„Między ciszą a ciszą”...
Jak zauważył poeta, co następnie wyśpiewał kompozytor i solista, niemało się mieści „między ciszą a ciszą”.
Są tam sprawy, które się kołyszą, są też wszystkie nasze emocje, nadzieja, rozpacz, są również sytuacje, kiedy każde słowo jest za słabe. W rozrywającej ciszy można się tylko zatopić stając wobec śmierci dwóch harcerek, nastolatek, dziewczyn w czasie nawałnicy w Suszku na Pomorzu - podczas wakacji, które miały być czasem radości i kumulacji energii, zakończonym powrotem do rodziny. Ciszy nie można zachować zadając przynajmniej kilka pytań o przyczyny tragedii, zastanawiając się, czy można było jej uniknąć, analizując, czego ciągle nie nauczyliśmy się obcując z naturą, planując, jak zabezpieczyć się przed kolejnymi objawami jej potęgi.
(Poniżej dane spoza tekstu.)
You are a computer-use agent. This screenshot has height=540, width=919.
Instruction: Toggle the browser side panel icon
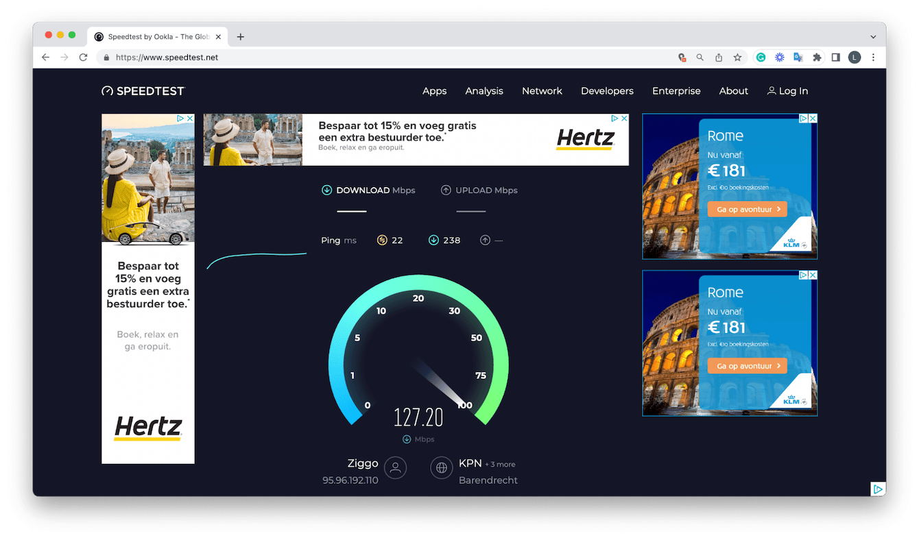[x=835, y=58]
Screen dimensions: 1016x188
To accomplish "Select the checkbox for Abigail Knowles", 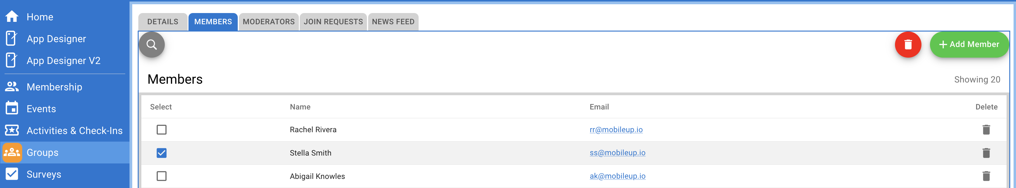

Kilkugodzinna cisza była najdłuższym dramatem rodziców jadących nad morze po pierwszych wieściach o katastrofie, nie mających żadnych informacji i nie wiedzących, co zastaną i czego się dowiedzą na miejscu. Cisza, o nieporównywalnie mniejszej sile rażenia, doskwierająca, objęła też kolejne dni, podczas których poszkodowani w najrozmaitszy sposób - chociażby „tylko” brakiem prądu - nie zobaczyli, poza telewizją i małymi zorganizowanymi społecznościami, nikogo przed swoimi drzwiami, kto by im powiedział ile potrwa usuwanie szkód, jak długo będą odcięci od cywilizacji, kiedy wróci „normalność”.
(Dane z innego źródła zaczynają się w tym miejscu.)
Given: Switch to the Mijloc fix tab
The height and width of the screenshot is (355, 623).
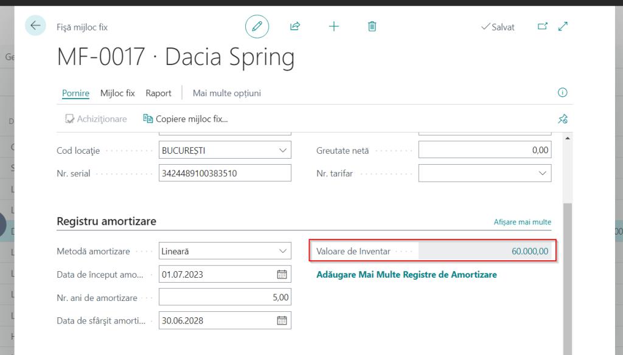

Ciszy, niestety tradycyjnie, nie potrafili zachować obszczekiwacze, nazywający siebie bezczelnie politykami, którzy wykorzystali okazję, by zamiast zakasać rękawy i pracować, poszczypać się po łydkach (ciągle trzeba o tym pamiętać: za nasze pieniądze) i zatruć powietrze. Mimo ciszy, która zapadła na terenie obozowiska w Suszku, życie próbuje wrócić do swego tempa. Obyśmy tylko w ciszy nie uznali, że choć stało się to, co się stało, to następnym razem jakoś to będzie...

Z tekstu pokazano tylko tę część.